## Importing libraries

In [2]:
import requests
import pandas as pd
from bs4 import BeautifulSoup
import numpy as np

## Functions

### `get_soup_from_page(url)`

This function takes a URL as input, retrieves the webpage content using the requests library, and parses it into a BeautifulSoup object for HTML manipulation. If the request fails, it prints the status code of the response.

In [3]:
def get_soup_from_page(url):
    try:
        driver = requests.get(url)
        soup = BeautifulSoup(driver.text, 'html.parser')
        return soup
    except: 
        return print('Status Code: ', driver.status_code)

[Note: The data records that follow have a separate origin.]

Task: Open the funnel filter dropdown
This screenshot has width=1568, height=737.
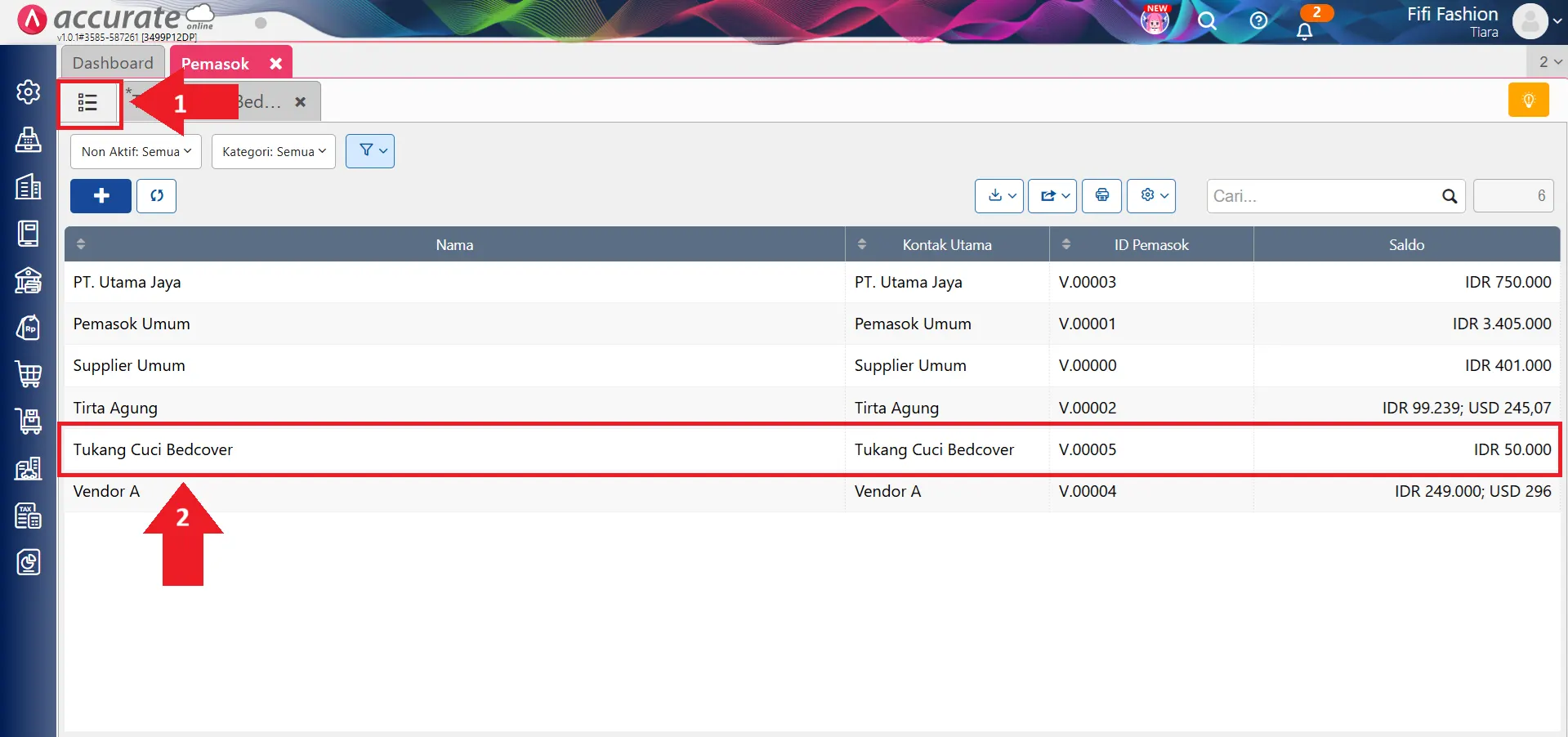Action: point(370,151)
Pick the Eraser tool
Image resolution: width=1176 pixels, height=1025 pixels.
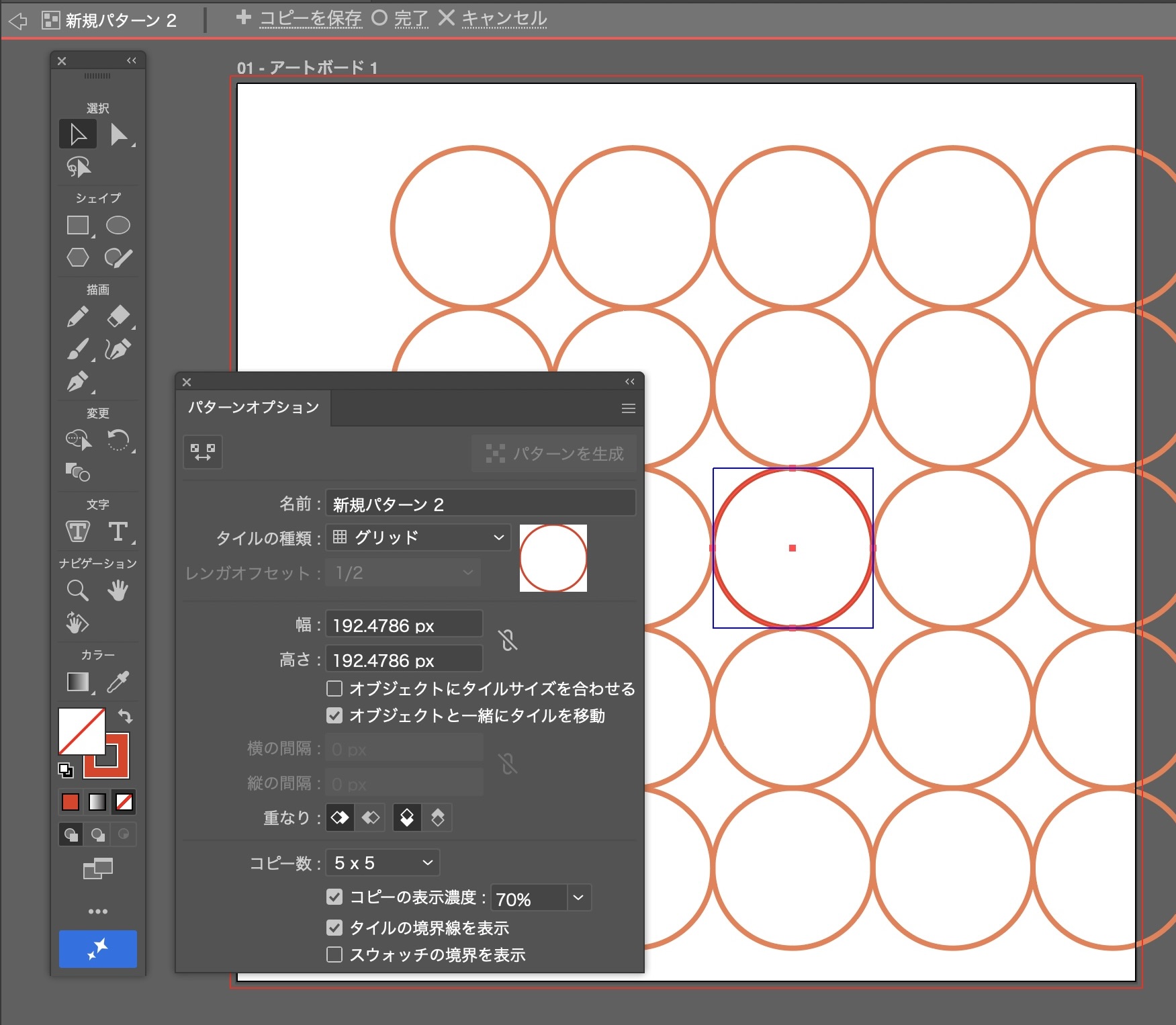pyautogui.click(x=118, y=316)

### `extract_info(soup)` || `safe_get_text(elements, index, default=np.nan)`

`safe_get_text(elements, index, default=np.nan)`

This helper function attempts to retrieve the text from a specified index of a list of HTML elements. If the element at that index is not found, it returns a default value (defaulting to NaN).


`safe_get_text(elements, index, default=np.nan)`

This helper function attempts to retrieve the text from a specified index of a list of HTML elements. If the element at that index is not found, it returns a default value (defaulting to NaN).


In [4]:
info = []
def safe_get_text(elements, index, default=np.nan):
    """Returns the text of an element at a given index, or a default value if not found."""
    try:
        return elements[index].get_text().split()[0]
    except (IndexError, AttributeError):
        return default

def extract_info(soup):
    post = soup.select('.titleline a')
    desc = soup.select('.subtext span')
    n = len(post) // 2
    
    for i in range(n):        
        title = post[2 * i].get_text()
        href = post[2 * i].get('href')

        points = safe_get_text(desc[4 * i].select('span'), 0)
        hours = safe_get_text(desc[4 * i].select('span'), 1)
        comments = safe_get_text(desc[4 * i].select('a'), 3)
        by = safe_get_text(desc[4 * i].select('a'), 0)

        info.append([title, href, points, by, hours, comments])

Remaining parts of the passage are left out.